(Pixel coordinate grounding data)
= = = =

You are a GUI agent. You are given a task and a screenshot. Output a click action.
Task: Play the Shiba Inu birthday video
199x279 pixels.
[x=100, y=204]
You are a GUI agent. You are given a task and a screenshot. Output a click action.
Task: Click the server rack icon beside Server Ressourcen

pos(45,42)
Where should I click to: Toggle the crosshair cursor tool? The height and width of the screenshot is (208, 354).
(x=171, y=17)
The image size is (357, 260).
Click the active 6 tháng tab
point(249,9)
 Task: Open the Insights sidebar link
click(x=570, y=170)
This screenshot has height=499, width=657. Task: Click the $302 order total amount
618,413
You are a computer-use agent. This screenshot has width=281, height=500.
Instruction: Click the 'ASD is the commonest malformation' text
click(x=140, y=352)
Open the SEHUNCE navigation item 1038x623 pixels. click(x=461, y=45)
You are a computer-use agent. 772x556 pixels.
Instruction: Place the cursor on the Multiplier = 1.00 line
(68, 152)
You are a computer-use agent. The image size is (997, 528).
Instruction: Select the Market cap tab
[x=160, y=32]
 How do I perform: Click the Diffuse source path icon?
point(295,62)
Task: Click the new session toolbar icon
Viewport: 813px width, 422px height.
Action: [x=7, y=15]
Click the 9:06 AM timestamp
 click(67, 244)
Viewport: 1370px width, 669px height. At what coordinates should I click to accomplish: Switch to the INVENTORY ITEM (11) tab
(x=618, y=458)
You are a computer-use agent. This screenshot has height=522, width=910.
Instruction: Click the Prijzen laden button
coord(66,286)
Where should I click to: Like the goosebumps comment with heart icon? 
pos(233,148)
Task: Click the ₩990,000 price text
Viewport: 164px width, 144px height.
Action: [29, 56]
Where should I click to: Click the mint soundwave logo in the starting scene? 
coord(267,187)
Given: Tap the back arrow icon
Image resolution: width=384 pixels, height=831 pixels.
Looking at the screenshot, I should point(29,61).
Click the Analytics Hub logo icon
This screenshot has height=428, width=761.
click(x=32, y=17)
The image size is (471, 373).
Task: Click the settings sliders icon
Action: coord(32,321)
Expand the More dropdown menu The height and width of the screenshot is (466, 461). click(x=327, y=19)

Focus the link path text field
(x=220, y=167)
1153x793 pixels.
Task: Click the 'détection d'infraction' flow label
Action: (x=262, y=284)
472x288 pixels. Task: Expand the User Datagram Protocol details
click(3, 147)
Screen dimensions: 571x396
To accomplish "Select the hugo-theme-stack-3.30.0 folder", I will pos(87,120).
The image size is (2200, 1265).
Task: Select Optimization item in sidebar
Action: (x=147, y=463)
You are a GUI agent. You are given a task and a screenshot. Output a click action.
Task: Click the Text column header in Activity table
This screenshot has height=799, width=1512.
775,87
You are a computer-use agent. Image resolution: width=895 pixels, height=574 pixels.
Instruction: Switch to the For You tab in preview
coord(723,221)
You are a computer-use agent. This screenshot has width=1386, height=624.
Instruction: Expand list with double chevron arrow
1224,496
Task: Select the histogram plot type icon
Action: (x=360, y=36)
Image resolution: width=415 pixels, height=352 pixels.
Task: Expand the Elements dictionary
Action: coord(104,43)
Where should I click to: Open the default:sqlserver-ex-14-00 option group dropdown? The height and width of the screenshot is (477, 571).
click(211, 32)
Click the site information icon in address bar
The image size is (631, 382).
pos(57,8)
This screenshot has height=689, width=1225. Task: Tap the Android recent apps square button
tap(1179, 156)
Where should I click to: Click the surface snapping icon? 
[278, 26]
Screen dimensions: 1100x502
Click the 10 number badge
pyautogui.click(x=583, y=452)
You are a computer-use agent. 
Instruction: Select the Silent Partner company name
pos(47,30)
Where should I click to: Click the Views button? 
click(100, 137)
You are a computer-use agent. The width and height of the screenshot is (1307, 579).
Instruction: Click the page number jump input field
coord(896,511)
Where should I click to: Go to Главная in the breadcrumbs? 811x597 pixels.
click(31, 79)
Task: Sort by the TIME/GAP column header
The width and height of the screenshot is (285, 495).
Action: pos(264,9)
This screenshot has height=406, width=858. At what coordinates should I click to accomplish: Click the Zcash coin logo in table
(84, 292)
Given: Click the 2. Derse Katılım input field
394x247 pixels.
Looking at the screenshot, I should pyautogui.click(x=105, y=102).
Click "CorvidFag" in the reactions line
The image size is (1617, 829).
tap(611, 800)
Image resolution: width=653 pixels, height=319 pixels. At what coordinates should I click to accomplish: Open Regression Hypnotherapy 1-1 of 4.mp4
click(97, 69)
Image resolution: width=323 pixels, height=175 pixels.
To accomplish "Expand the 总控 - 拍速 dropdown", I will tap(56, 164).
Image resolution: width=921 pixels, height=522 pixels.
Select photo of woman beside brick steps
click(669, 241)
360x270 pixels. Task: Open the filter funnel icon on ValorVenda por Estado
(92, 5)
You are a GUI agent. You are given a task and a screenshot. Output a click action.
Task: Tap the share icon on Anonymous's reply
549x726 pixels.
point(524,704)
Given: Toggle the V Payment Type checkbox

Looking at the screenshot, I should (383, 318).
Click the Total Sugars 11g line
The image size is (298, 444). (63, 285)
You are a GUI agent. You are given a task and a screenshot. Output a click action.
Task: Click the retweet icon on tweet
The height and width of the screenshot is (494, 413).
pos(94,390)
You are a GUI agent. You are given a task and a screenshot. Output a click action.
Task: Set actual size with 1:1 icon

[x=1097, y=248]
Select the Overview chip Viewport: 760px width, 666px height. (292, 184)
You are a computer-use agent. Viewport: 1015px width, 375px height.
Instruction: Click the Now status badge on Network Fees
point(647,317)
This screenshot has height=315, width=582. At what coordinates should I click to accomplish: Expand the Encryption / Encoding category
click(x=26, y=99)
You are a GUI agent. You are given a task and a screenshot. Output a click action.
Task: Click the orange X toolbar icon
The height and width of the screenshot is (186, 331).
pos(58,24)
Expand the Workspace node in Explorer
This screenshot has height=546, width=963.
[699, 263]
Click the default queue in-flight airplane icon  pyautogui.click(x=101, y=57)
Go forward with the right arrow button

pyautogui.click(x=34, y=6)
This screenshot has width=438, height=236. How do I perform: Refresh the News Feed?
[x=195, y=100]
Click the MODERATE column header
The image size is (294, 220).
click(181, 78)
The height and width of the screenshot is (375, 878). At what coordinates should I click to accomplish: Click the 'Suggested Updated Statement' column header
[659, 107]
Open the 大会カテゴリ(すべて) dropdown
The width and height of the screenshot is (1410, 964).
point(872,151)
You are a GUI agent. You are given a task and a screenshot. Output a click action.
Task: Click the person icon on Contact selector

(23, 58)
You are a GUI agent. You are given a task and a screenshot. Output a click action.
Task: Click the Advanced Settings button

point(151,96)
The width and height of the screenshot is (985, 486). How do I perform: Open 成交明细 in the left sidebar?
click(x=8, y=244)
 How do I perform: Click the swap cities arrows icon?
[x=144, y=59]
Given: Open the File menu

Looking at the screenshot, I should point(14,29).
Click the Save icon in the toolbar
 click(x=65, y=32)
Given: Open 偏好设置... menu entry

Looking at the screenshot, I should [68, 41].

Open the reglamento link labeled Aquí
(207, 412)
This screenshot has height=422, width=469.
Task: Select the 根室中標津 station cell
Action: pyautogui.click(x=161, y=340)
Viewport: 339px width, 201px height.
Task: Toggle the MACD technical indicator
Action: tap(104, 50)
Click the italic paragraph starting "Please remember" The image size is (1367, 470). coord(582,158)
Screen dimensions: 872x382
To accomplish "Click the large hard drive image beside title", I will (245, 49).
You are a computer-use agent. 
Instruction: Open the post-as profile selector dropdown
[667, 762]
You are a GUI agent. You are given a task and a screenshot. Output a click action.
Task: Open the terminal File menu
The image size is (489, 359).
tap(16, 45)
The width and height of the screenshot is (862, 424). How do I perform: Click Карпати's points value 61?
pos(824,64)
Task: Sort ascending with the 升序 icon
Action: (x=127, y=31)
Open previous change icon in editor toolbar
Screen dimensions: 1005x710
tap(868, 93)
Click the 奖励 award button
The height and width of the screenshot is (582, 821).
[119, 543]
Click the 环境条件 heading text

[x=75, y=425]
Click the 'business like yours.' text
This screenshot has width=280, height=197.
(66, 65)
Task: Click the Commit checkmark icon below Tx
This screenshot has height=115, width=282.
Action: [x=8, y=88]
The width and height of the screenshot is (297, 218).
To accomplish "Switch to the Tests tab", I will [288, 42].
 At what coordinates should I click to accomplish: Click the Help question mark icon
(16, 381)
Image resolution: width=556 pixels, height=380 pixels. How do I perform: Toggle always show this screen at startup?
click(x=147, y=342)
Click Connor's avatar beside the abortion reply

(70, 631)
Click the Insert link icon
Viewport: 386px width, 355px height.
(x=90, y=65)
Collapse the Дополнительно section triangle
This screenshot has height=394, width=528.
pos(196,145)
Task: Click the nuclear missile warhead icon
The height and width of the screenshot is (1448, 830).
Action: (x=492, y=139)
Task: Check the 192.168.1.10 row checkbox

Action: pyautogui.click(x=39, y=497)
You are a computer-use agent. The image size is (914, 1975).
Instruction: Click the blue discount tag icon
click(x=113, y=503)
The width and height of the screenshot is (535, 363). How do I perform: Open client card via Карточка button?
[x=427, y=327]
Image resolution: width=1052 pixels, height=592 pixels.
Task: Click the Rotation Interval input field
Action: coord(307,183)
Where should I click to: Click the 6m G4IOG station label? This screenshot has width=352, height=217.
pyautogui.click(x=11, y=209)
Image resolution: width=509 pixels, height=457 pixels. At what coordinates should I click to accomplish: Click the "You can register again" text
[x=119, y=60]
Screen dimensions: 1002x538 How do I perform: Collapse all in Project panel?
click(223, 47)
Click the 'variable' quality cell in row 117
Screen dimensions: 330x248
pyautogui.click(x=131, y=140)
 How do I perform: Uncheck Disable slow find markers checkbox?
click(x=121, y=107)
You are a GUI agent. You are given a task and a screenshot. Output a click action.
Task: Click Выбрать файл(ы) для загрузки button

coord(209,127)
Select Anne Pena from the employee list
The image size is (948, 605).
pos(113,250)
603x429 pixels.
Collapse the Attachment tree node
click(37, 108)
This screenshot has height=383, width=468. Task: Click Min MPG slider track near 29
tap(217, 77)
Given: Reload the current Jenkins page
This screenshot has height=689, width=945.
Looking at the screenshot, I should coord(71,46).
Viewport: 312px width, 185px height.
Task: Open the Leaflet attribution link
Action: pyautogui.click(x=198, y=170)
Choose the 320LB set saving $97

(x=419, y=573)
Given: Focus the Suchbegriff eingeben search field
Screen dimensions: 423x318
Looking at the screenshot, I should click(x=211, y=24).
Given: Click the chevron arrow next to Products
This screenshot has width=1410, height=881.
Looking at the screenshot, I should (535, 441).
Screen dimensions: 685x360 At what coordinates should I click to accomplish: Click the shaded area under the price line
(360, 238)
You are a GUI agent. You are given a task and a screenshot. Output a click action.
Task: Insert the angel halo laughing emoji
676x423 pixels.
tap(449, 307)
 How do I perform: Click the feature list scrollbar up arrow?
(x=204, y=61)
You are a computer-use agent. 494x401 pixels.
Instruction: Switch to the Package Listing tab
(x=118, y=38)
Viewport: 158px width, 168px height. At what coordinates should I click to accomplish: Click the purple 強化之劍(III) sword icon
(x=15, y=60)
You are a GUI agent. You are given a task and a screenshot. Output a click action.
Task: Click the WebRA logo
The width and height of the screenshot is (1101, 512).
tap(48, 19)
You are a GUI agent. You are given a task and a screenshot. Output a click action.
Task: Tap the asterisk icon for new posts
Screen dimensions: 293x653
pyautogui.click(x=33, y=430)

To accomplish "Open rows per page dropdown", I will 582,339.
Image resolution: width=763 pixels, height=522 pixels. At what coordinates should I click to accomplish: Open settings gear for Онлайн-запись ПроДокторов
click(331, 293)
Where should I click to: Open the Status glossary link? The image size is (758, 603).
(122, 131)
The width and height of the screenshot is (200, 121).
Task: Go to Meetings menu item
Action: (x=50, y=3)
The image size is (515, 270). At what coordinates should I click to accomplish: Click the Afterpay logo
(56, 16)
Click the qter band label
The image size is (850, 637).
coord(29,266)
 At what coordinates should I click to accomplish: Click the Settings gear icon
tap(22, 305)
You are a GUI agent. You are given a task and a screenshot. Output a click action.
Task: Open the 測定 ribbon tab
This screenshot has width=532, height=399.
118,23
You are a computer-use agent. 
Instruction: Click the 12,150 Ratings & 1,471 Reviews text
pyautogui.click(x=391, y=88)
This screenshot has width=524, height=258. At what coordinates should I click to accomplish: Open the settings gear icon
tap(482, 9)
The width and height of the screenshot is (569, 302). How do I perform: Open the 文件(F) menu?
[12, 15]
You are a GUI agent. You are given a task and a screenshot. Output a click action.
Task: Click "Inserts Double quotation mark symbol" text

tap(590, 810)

= = = =

Repeat, word for word, the lines from the start of the records to the line that contains "has height=522, width=910.", both of them included, and no others.

You are a GUI agent. You are given a task and a screenshot. Output a click action.
Task: Play the Shiba Inu birthday video
199x279 pixels.
[x=100, y=204]
You are a GUI agent. You are given a task and a screenshot. Output a click action.
Task: Click the server rack icon beside Server Ressourcen

pos(45,42)
Where should I click to: Toggle the crosshair cursor tool? The height and width of the screenshot is (208, 354).
(x=171, y=17)
The image size is (357, 260).
Click the active 6 tháng tab
point(249,9)
 Task: Open the Insights sidebar link
click(x=570, y=170)
This screenshot has height=499, width=657. Task: Click the $302 order total amount
618,413
You are a computer-use agent. This screenshot has width=281, height=500.
Instruction: Click the 'ASD is the commonest malformation' text
click(x=140, y=352)
Open the SEHUNCE navigation item 1038x623 pixels. click(x=461, y=45)
You are a computer-use agent. 772x556 pixels.
Instruction: Place the cursor on the Multiplier = 1.00 line
(68, 152)
You are a computer-use agent. The image size is (997, 528).
Instruction: Select the Market cap tab
[x=160, y=32]
 How do I perform: Click the Diffuse source path icon?
point(295,62)
Task: Click the new session toolbar icon
Viewport: 813px width, 422px height.
Action: [x=7, y=15]
Click the 9:06 AM timestamp
 click(67, 244)
Viewport: 1370px width, 669px height. At what coordinates should I click to accomplish: Switch to the INVENTORY ITEM (11) tab
(x=618, y=458)
You are a computer-use agent. This screenshot has height=522, width=910.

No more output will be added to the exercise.